**Problem to solve**. Set out exactly, line by line, the stretch of data below that begins at the line containing "January 2011 (23, 1974)" and ends at the line containing "USA (10, 1256)", with both ends kept.

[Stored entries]
--------------------

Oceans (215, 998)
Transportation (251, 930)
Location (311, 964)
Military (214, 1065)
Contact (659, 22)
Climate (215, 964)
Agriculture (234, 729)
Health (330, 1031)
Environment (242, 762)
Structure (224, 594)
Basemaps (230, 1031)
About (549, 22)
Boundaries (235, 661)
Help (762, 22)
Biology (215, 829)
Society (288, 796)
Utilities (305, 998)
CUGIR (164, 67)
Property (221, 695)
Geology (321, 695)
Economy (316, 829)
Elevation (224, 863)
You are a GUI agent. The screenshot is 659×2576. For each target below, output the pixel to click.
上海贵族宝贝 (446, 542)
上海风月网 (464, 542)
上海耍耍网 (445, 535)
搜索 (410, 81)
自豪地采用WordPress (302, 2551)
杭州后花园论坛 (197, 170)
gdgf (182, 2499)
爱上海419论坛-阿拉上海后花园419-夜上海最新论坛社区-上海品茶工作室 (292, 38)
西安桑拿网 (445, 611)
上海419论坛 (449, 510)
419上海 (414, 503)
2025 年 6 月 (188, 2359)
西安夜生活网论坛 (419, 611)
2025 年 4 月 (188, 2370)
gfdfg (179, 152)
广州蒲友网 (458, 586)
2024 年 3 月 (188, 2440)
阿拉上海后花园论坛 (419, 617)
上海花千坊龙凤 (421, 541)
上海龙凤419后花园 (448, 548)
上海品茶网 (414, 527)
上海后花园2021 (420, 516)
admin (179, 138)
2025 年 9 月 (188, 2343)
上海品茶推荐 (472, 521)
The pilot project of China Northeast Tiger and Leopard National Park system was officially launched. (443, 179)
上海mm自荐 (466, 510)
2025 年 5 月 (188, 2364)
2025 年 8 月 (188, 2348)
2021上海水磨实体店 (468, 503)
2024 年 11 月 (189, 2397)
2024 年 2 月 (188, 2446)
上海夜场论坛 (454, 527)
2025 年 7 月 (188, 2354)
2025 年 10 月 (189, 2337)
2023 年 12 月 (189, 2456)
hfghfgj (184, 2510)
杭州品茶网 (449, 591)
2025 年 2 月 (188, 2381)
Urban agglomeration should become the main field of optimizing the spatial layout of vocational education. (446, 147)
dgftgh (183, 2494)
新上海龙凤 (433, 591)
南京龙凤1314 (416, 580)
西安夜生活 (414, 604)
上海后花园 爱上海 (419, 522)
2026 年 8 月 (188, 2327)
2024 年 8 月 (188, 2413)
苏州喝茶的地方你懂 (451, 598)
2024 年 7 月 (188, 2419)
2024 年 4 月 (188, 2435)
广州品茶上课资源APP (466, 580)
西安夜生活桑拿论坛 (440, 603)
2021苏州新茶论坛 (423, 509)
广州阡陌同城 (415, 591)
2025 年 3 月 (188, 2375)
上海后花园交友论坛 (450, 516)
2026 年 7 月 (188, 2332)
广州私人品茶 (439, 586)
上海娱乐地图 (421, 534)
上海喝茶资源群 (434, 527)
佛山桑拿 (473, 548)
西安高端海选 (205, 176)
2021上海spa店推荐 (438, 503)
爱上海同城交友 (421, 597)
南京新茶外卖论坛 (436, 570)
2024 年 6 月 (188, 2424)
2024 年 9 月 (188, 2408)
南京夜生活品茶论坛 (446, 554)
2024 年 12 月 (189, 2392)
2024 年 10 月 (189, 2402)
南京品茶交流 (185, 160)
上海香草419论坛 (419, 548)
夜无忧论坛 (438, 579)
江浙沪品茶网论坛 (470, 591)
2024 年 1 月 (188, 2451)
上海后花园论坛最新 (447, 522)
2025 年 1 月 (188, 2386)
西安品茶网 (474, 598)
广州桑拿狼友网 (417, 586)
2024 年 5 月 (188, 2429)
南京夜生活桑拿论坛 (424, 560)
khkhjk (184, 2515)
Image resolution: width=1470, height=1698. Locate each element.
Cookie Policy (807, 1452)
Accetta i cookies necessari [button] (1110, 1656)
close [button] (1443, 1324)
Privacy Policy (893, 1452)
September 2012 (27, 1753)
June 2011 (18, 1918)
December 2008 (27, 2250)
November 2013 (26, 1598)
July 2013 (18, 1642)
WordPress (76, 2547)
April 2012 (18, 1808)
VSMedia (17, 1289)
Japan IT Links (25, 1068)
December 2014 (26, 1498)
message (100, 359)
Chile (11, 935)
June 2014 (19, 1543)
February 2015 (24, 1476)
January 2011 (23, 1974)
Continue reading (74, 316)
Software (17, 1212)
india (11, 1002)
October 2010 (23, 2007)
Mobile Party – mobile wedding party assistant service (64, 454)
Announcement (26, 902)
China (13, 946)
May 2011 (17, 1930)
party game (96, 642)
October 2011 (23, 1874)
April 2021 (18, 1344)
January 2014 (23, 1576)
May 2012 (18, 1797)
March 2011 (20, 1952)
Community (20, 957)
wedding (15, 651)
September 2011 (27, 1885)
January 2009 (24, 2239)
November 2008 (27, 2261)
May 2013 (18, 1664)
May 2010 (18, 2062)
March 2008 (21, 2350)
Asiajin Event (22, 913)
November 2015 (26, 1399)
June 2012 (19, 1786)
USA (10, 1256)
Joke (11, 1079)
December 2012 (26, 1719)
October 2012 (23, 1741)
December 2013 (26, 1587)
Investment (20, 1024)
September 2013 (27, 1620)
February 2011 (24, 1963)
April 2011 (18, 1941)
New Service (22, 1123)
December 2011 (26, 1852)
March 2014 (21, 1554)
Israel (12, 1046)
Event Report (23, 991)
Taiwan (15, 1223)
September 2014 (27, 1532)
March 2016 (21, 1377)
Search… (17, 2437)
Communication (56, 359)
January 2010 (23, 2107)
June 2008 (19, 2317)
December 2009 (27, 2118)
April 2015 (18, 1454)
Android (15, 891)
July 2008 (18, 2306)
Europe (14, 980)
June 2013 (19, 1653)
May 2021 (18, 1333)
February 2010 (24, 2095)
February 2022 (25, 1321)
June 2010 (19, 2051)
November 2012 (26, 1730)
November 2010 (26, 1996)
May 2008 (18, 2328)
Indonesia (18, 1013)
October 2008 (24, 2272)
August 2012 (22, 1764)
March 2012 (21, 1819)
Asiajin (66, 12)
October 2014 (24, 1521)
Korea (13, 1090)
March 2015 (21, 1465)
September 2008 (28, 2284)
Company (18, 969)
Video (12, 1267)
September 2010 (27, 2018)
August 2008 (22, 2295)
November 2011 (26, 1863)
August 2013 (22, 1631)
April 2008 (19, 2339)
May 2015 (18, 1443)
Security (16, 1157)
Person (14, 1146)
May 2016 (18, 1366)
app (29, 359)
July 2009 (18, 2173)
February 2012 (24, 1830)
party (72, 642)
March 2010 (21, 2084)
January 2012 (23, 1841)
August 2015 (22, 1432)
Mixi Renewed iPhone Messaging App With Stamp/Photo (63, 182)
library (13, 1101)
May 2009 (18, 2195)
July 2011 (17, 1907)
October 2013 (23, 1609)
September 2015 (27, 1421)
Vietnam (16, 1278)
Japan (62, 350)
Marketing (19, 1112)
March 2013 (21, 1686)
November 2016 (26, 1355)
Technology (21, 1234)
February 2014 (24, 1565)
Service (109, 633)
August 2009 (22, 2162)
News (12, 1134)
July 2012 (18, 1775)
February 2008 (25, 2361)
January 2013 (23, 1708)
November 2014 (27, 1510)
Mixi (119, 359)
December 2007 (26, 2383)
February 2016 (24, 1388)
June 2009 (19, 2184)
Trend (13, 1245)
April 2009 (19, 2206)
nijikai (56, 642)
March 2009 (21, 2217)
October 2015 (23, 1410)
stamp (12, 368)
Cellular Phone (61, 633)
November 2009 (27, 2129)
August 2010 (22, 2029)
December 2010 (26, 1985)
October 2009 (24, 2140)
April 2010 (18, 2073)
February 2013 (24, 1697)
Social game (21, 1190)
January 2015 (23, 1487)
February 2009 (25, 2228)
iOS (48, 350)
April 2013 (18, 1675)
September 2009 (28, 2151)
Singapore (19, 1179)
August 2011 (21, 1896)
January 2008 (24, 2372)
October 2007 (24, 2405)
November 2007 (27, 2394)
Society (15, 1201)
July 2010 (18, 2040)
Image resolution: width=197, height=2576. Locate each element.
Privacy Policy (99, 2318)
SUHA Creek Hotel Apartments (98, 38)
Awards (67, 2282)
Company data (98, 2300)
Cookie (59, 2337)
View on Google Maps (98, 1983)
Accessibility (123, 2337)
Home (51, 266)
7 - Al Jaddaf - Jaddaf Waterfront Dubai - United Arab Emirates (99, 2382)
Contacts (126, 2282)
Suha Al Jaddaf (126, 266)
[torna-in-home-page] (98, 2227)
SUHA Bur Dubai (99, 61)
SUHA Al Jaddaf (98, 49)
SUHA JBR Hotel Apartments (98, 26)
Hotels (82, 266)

--------------------

**Output for this task**.
January 2011 (23, 1974)
Continue reading (74, 316)
Software (17, 1212)
india (11, 1002)
October 2010 (23, 2007)
Mobile Party – mobile wedding party assistant service (64, 454)
Announcement (26, 902)
China (13, 946)
May 2011 (17, 1930)
party game (96, 642)
October 2011 (23, 1874)
April 2021 (18, 1344)
January 2014 (23, 1576)
May 2012 (18, 1797)
March 2011 (20, 1952)
Community (20, 957)
wedding (15, 651)
September 2011 (27, 1885)
January 2009 (24, 2239)
November 2008 (27, 2261)
May 2013 (18, 1664)
May 2010 (18, 2062)
March 2008 (21, 2350)
Asiajin Event (22, 913)
November 2015 (26, 1399)
June 2012 (19, 1786)
USA (10, 1256)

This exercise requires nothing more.